Solve real-world optimization problems involving production, diet, transportation, and resource allocation

Introduction: From Equations to Inequalities

In the previous lessons, we solved systems of equations where we found exact points of intersection. Now we shift to inequalities, where solutions are not single points but entire regions in the coordinate plane.

Linear Inequality in Two Variables

A linear inequality in two variables has one of the following forms:

ax + by < c
ax + by > c
ax + by ≤ c
ax + by ≥ c

where a, b, and c are constants with a and b not both zero.

The solution is a half-plane: all points on one side of the boundary line.

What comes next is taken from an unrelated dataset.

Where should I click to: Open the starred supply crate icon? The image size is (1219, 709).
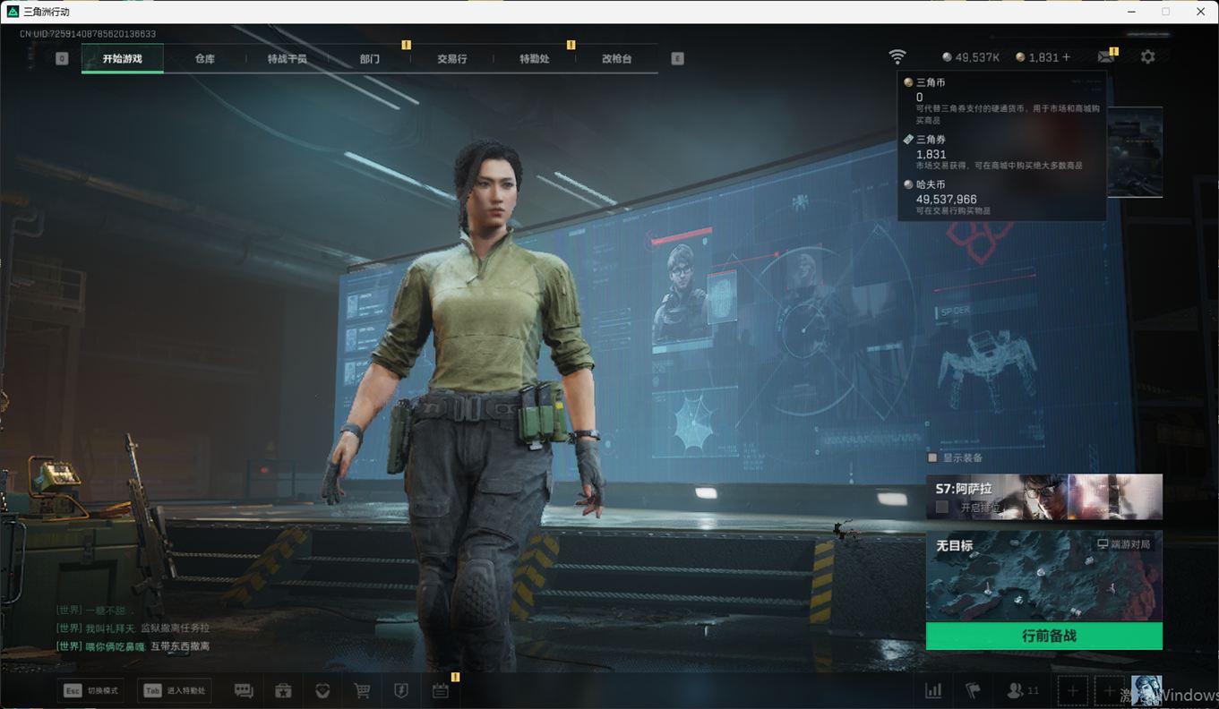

Applications of Linear Inequalities

Linear inequalities and systems of inequalities model constraints in real-world problems:

Business: Production capacity limits, budget constraints, minimum profit requirements
Nutrition: Minimum daily requirements for vitamins and nutrients, maximum calorie intake
Manufacturing: Machine time availability, material supply constraints
Transportation: Vehicle capacity, route restrictions
Finance: Investment limits, risk constraints, portfolio diversification

Linear programming is the process of finding the best (optimal) solution to problems with linear constraints and a linear objective function. We will learn systematic methods for solving these optimization problems.

Section 1: Graphing Linear Inequalities

Graphing a linear inequality involves two main steps:

Graph the boundary line: Replace the inequality symbol with = and graph the line
- Use a solid line for ≤ or ≥ (boundary included in solution)
- Use a dashed line for < or > (boundary not included)
Determine which side to shade: Use the test point method
- Choose a test point not on the line (often (0,0) if not on the line)
- Substitute the test point into the inequality
- If true, shade the side containing the test point
- If false, shade the opposite side

Example 1: Graph y > 2x + 1

Solution:

Step 1: Graph the boundary line y = 2x + 1

y-intercept: (0, 1)
Slope: 2 (rise 2, run 1)
Use a dashed line because the inequality is > (not ≥)

[Graph shows a dashed line passing through (0, 1) with slope 2]

Step 2: Test point (0, 0)

0 > 2(0) + 1

0 > 1 FALSE

Since the test point (0, 0) does not satisfy the inequality, shade the side of the line that does NOT contain (0, 0).

[The region ABOVE the dashed line is shaded]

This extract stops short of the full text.